## DATA FOR THE TASK
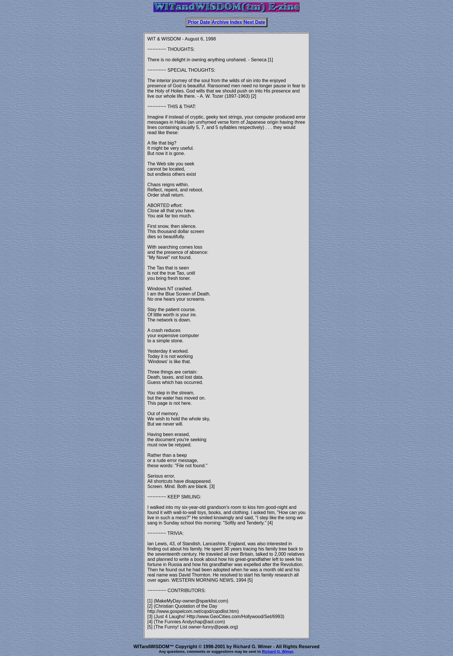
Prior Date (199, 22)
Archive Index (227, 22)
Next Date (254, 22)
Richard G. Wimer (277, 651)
==
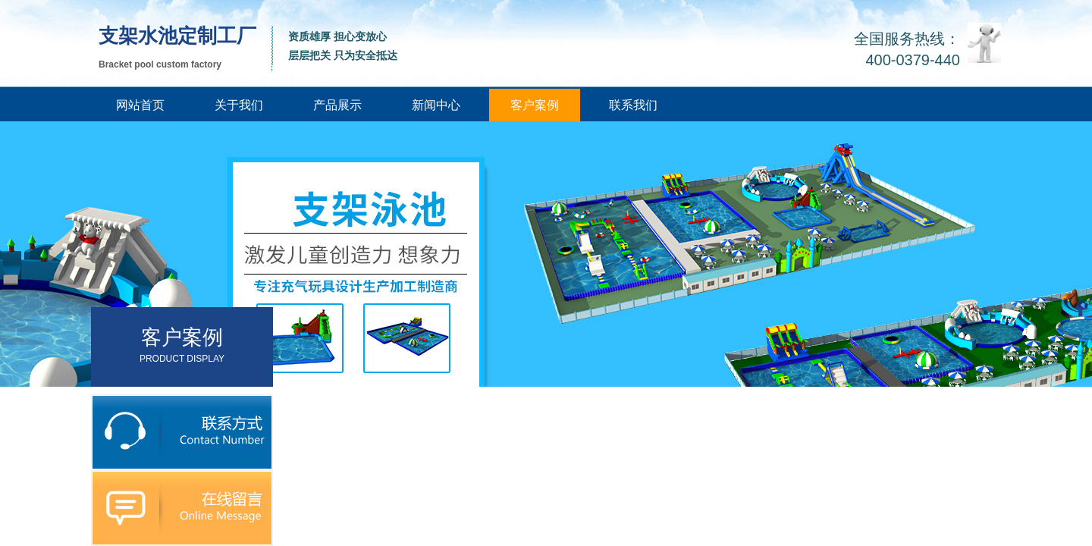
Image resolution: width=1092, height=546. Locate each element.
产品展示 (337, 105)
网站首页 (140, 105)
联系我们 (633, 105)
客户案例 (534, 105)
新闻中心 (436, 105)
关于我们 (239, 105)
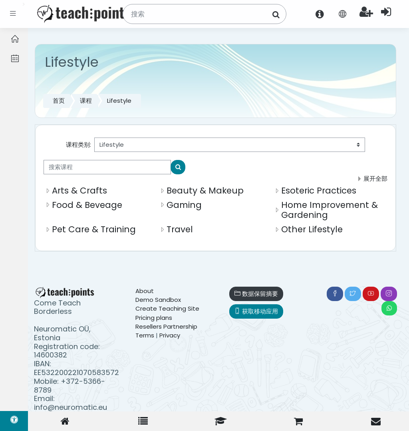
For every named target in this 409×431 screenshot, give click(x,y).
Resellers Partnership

## WHAT IS ASKED
Could you shift every coordinate in the answers by 19 and write out the listing again, requests included? Begin at the line that has "关于我们 (239, 105)", stop after the line that has "Resellers Partnership", and leave the pictures out.

## EXERCISE SOLUTION
关于我们 (258, 124)
For every named target in this 409×431 screenshot, give click(x,y).
Resellers Partnership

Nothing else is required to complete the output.